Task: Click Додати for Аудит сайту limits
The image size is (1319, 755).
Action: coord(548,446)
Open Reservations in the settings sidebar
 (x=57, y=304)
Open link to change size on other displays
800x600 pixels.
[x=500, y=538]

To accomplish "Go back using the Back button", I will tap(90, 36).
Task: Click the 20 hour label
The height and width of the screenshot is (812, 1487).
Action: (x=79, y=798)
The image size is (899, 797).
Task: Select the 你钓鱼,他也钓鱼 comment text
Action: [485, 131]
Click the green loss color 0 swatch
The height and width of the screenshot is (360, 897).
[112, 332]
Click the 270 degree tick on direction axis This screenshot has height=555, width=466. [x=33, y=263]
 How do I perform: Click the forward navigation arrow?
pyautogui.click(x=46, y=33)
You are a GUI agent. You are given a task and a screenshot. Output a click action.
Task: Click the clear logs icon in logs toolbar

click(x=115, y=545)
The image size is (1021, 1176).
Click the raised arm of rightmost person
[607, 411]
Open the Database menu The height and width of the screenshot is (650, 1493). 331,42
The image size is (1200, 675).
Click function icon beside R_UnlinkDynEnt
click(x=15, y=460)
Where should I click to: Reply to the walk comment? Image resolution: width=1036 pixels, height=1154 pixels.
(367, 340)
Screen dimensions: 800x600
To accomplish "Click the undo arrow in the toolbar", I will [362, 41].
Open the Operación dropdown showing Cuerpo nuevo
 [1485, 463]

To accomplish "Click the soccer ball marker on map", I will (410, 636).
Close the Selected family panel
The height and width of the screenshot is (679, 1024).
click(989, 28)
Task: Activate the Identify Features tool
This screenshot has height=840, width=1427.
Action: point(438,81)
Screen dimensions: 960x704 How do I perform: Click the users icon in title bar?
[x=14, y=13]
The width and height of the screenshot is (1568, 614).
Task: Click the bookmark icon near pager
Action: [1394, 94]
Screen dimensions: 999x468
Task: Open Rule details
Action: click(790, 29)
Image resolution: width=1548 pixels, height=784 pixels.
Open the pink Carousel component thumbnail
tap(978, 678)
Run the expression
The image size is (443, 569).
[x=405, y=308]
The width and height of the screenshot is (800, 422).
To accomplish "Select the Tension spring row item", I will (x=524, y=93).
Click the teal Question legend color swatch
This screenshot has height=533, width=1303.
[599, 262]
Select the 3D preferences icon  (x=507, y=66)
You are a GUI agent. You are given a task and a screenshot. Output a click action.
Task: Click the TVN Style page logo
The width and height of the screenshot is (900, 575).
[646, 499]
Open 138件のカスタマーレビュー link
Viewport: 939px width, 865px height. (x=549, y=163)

**Stated problem**
Rewrite all of the material above, changing "GUI agent" to "interface agent" and leaving everything else the same.

**Answer below**
Task: Click Додати for Аудит сайту limits
The image size is (1319, 755).
Action: coord(548,446)
Open Reservations in the settings sidebar
 (x=57, y=304)
Open link to change size on other displays
800x600 pixels.
[x=500, y=538]

To accomplish "Go back using the Back button", I will tap(90, 36).
Task: Click the 20 hour label
The height and width of the screenshot is (812, 1487).
Action: (x=79, y=798)
The image size is (899, 797).
Task: Select the 你钓鱼,他也钓鱼 comment text
Action: [485, 131]
Click the green loss color 0 swatch
The height and width of the screenshot is (360, 897).
[112, 332]
Click the 270 degree tick on direction axis This screenshot has height=555, width=466. [x=33, y=263]
 How do I perform: Click the forward navigation arrow?
pyautogui.click(x=46, y=33)
You are a interface agent. You are given a task and a screenshot. Output a click action.
Task: Click the clear logs icon in logs toolbar

click(x=115, y=545)
The image size is (1021, 1176).
Click the raised arm of rightmost person
[607, 411]
Open the Database menu The height and width of the screenshot is (650, 1493). 331,42
The image size is (1200, 675).
Click function icon beside R_UnlinkDynEnt
click(x=15, y=460)
Where should I click to: Reply to the walk comment? Image resolution: width=1036 pixels, height=1154 pixels.
(367, 340)
Screen dimensions: 800x600
To accomplish "Click the undo arrow in the toolbar", I will [362, 41].
Open the Operación dropdown showing Cuerpo nuevo
 [1485, 463]

To accomplish "Click the soccer ball marker on map", I will (410, 636).
Close the Selected family panel
The height and width of the screenshot is (679, 1024).
click(989, 28)
Task: Activate the Identify Features tool
This screenshot has height=840, width=1427.
Action: point(438,81)
Screen dimensions: 960x704 How do I perform: Click the users icon in title bar?
[x=14, y=13]
The width and height of the screenshot is (1568, 614).
Task: Click the bookmark icon near pager
Action: [1394, 94]
Screen dimensions: 999x468
Task: Open Rule details
Action: click(790, 29)
Image resolution: width=1548 pixels, height=784 pixels.
Open the pink Carousel component thumbnail
tap(978, 678)
Run the expression
The image size is (443, 569).
[x=405, y=308]
The width and height of the screenshot is (800, 422).
To accomplish "Select the Tension spring row item", I will (x=524, y=93).
Click the teal Question legend color swatch
This screenshot has height=533, width=1303.
[599, 262]
Select the 3D preferences icon  (x=507, y=66)
You are a interface agent. You are given a task and a screenshot. Output a click action.
Task: Click the TVN Style page logo
The width and height of the screenshot is (900, 575).
[646, 499]
Open 138件のカスタマーレビュー link
Viewport: 939px width, 865px height. (x=549, y=163)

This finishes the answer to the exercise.